**ЧТО СДЕЛАТЬ**
A. Продублируйте часть текста о гринвошинге: от слов «Происходит манипуляция контекстом —» до слов «и приятный в общении человек.» включительно.
B. Продолжите текст о гринвошинге, начав сразу после его последнего предложения.

**ФРАГМЕНТ ТЕКСТА**
---*---
В 2013 году мир облетела благая весть: один из гигантов фаст-фешн, шведский концерн H&M, открыл в своих магазинах первую программу сбора старых вещей на реюз и переработку. Инициатива снискала немало похвал: «первый шаг к сознательности», «наконец-то корпорации задумались», ну или — хотя бы — «лучше что-то, чем ничего». Она также стимулировала продажи: за каждый мешок ношеного текстиля покупатели получали бонусные баллы и ваучер на покупку новых вещей. Открывая раздел сайта, посвященный кампании, мы оказывались в царстве покоя и радости. Прощай, экотревожность! Сам слоган — Let’s close the loop («Давайте закроем цикл» — отсылка к необходимости перехода к экономике замкнутого цикла) — создает стойкое ощущение: заветная цель близка. Только брось ненужную тряпочку в контейнер, и этот самый цикл щелк — и закроется. Уже почти закрылся… еще миллиметрик… почти… Впечатление это, само собой, совершенно ложное.

Гринвошинг, «зеленое отмывание имиджа», часть исследователей определяет как разницу между символическими и реальными действиями, «подмену зеленых дел зелеными разговорами», другие — как стратегию избирательного раскрытия информации: много и охотно говорим о каком-нибудь отдельном выгодном показателе работы, умалчивая как о менее аппетитных деталях, так и о положении дел в целом.

Происходит манипуляция контекстом — от него выборочно отрезают куски так, чтобы оставшаяся в поле зрения информация смотрелась максимально выигрышным образом.

Стратегия, согласимся, эффективная. Представим, что я в чужом доме побила посуду, оскорбила хозяев, покусала собаку за ногу и сорвала со стен обои — зато, придя, принесла с собой букет. Пользуясь методом избирательного раскрытия информации, я могу (ни капли не соврав) сообщить всем вокруг, что вчера «пришла в гости с цветами», создавая впечатление, что я на редкость вежливый и приятный в общении человек.

Единственный способ понять, как дела обстоят на самом деле и чего стоят зеленые инициативы одежных корпораций, — это, во-первых, критически рассмотреть, насколько реальны, а не символичны, действия компаний, а во-вторых, по кусочкам подключить назад контекст, который был (неслучайно) изгнан из поля восприятия.
---*---
**МАТЕРИАЛ**
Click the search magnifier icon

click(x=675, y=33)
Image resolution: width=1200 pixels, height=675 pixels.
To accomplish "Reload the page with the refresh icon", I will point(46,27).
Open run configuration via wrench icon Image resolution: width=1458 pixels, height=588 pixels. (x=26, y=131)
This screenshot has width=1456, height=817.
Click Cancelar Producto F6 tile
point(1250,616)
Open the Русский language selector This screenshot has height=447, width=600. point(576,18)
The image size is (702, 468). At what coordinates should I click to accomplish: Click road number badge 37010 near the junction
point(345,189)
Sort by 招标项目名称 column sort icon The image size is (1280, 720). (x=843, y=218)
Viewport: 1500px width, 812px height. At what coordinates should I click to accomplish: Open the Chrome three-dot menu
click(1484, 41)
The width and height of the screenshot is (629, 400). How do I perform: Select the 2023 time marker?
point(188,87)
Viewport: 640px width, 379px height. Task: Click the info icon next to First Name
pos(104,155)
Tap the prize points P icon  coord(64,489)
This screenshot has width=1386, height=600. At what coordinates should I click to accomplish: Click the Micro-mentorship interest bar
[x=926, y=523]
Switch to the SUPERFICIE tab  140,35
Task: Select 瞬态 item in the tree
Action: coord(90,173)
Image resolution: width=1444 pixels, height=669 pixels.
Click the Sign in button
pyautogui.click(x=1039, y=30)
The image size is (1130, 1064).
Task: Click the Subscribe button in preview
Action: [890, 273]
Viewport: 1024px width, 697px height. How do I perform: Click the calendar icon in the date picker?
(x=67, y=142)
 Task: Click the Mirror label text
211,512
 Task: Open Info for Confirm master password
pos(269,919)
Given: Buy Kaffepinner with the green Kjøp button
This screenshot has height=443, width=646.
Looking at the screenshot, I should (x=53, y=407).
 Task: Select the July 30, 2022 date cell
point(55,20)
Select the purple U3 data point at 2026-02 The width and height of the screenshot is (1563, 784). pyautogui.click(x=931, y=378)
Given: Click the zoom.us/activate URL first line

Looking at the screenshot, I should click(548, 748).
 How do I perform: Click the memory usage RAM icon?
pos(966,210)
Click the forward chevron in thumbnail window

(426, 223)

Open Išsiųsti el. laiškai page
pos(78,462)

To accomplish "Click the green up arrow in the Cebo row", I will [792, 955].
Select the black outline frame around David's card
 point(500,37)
---*---
**ОТВЕТЫ К ЗАДАНИЯМ**
A.
Происходит манипуляция контекстом — от него выборочно отрезают куски так, чтобы оставшаяся в поле зрения информация смотрелась максимально выигрышным образом.

Стратегия, согласимся, эффективная. Представим, что я в чужом доме побила посуду, оскорбила хозяев, покусала собаку за ногу и сорвала со стен обои — зато, придя, принесла с собой букет. Пользуясь методом избирательного раскрытия информации, я могу (ни капли не соврав) сообщить всем вокруг, что вчера «пришла в гости с цветами», создавая впечатление, что я на редкость вежливый и приятный в общении человек.

B.
Арифметика

Все эти годы программа переработки H&M (за которым быстро последовали Zara, Primark, Mango, The North Face и другие компании, также установившие у себя контейнеры для сбора) создавала костяк, основу претензий бренда на стремление к устойчивости и прекрасному будущему. Но давайте включим калькулятор и попробуем разобраться, сколько на самом деле вещей собиралось в рамках инициативы.

Беседы с топ-менеджерами бренда, конечно, не помогут. В 2020 году, на седьмой год работы программы, тогдашняя глава отдела устойчивости H&M Анна Гедда просто сообщает в интервью на форуме Collision, что программа «позволяет спасти много ресурсов». Сколько точно — вам не скажут: «Как жаль, что я не помню, сколько конкретно мы сэкономили. Я знаю, где-то есть точные цифры, но сейчас они не идут в голову».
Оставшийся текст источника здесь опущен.